ECLI:NL:RBDHA:2022:15268
Rechtbank Den Haag
- Eerste aanleg - enkelvoudig
- Rechtspraak.nl
Ongegrond beroep tegen maatregel van bewaring in vreemdelingenzaak met juridische bijstand
In deze zaak heeft de Rechtbank Den Haag op 29 november 2022 uitspraak gedaan in een bestuursrechtelijke procedure betreffende de maatregel van bewaring van een Servische vreemdeling. De vreemdeling, eiser, had beroep ingesteld tegen het besluit van de Staatssecretaris van Justitie en Veiligheid, dat hem op 16 november 2022 de maatregel van bewaring had opgelegd op grond van artikel 59 van de Vreemdelingenwet 2000. Eiser voerde aan dat hij voorafgaand aan het opleggen van de maatregel niet adequaat was bijgestaan door een advocaat, wat volgens hem een schending van zijn verdedigingsbeginsel inhield. De rechtbank oordeelde echter dat eiser kort voor het gehoor wel degelijk contact had gehad met een advocaat, die hem had geïnformeerd over zijn rechten. Dit betekende dat de Staatssecretaris ervan uit mocht gaan dat eiser voldoende was geïnformeerd en dat er geen reden was om te wachten op de aanwezigheid van een andere advocaat.

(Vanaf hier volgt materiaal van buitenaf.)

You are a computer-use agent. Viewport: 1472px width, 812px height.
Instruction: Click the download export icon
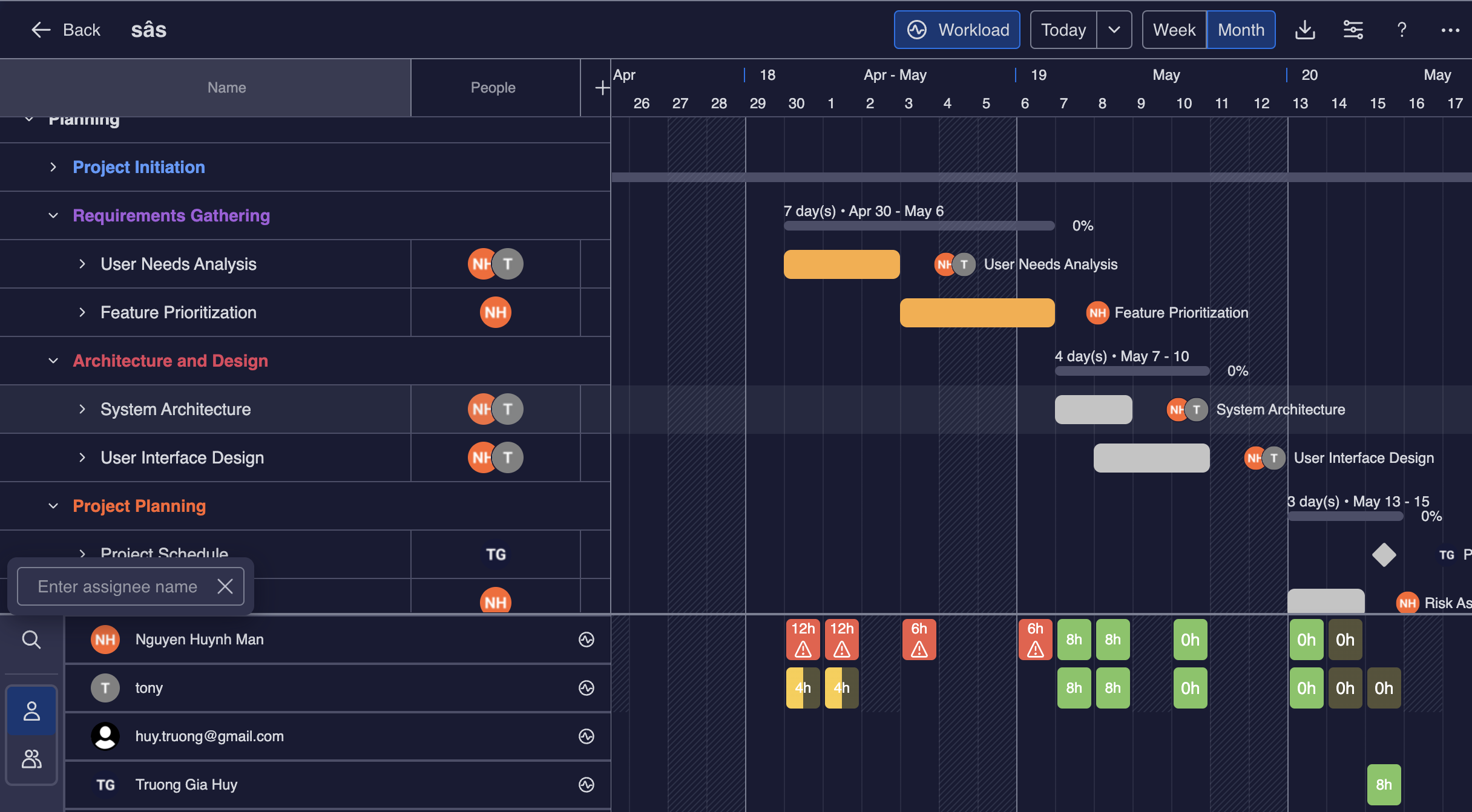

De rechtbank concludeerde dat de situatie van eiser verschilde van een eerdere uitspraak van de Afdeling bestuursrechtspraak van de Raad van State, waarin de vreemdeling geen enkele bijstand had gehad. De rechtbank oordeelde dat de gronden voor de maatregel van bewaring, waaronder het risico dat eiser zich aan het toezicht zou onttrekken, voldoende waren onderbouwd. Eiser had sinds 2019 geweten dat hij Nederland moest verlaten, maar had hier geen gevolg aan gegeven. De rechtbank verklaarde het beroep ongegrond en wees ook het verzoek om schadevergoeding af, omdat er geen aanleiding was voor een proceskostenveroordeling. De uitspraak werd gedaan door rechter R.J.A. Schaaf, in aanwezigheid van griffier M.A.W.M. Engels.